> **How to complete this task**
In the records below, find each line that holds "computer" and return it.
Start of Block
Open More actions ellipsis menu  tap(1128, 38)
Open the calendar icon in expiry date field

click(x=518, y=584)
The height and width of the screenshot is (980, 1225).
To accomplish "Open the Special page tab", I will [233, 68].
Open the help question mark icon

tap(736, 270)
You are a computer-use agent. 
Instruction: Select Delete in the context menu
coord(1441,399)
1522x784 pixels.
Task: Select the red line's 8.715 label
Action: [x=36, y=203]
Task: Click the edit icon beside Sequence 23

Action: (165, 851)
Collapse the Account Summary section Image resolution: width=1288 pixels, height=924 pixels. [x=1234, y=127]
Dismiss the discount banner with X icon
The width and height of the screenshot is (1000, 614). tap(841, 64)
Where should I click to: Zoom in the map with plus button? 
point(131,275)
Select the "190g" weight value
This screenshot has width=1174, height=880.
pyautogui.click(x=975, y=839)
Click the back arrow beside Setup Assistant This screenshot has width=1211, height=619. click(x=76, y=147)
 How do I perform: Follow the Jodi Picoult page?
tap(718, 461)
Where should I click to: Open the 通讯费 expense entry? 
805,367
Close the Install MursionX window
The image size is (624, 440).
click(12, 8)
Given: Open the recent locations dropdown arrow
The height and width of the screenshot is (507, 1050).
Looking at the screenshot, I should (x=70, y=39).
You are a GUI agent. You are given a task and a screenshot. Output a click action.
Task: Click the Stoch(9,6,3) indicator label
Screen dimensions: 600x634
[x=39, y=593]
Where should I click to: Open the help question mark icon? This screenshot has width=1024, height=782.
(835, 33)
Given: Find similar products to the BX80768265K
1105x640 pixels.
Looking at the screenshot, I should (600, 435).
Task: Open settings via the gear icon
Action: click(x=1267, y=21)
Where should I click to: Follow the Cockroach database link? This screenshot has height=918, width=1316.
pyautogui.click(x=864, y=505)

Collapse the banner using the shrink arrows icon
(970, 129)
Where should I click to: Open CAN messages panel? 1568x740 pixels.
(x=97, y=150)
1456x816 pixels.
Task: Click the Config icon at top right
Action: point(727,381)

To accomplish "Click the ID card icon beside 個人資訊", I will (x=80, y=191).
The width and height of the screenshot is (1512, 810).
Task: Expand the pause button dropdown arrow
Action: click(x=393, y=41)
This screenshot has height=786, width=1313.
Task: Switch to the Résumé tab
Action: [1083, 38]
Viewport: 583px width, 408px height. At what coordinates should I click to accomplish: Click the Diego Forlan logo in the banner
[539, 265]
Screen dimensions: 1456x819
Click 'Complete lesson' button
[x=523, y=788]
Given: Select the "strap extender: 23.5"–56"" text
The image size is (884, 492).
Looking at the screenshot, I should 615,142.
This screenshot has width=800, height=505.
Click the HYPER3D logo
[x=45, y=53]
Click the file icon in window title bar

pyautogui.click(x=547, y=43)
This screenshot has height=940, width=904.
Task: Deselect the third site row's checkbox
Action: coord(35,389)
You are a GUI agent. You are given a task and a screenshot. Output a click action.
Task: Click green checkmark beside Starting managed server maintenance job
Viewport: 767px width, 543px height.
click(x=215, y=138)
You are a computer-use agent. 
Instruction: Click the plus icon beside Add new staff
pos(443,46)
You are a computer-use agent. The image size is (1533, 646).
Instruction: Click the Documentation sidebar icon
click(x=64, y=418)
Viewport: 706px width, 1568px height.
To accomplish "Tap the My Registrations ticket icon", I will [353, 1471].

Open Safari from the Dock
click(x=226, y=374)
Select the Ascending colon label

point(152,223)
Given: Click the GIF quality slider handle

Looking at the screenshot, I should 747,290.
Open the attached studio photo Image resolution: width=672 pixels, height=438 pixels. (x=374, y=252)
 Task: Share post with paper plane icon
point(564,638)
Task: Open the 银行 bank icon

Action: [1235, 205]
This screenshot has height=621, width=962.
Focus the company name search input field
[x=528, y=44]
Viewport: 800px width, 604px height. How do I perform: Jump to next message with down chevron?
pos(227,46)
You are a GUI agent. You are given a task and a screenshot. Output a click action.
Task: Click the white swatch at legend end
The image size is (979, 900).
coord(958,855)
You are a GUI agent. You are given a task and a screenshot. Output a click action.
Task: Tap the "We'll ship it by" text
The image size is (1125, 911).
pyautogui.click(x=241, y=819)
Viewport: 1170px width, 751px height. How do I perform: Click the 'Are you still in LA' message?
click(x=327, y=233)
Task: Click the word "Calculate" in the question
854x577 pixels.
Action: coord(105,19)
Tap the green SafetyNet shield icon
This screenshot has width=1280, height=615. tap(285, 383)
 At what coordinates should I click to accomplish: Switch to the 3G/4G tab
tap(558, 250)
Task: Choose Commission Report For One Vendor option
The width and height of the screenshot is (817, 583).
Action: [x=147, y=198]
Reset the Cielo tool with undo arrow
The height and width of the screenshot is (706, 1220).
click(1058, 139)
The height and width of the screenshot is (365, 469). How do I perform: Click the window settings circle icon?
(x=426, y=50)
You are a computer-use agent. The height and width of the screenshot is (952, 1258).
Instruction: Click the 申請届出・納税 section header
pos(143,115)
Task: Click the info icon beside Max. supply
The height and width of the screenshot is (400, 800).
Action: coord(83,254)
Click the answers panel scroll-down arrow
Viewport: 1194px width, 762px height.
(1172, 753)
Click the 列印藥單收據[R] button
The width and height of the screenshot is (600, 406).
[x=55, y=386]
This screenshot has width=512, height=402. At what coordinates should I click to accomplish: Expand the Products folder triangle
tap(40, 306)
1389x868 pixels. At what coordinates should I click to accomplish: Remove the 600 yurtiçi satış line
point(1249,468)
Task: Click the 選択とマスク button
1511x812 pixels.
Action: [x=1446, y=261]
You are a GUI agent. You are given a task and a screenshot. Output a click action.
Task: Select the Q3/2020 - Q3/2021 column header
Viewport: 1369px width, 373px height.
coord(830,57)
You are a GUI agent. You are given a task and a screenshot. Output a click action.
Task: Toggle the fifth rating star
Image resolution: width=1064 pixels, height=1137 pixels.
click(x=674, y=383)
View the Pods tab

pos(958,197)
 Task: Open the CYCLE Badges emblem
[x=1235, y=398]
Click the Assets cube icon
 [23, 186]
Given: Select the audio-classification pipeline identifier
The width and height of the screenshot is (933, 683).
End of Block
> **Solution for this problem**
You are a computer-use agent. 
You are a computer-use agent. 
You are a computer-use agent. The image size is (1533, 646).
You are a computer-use agent. The height and width of the screenshot is (952, 1258).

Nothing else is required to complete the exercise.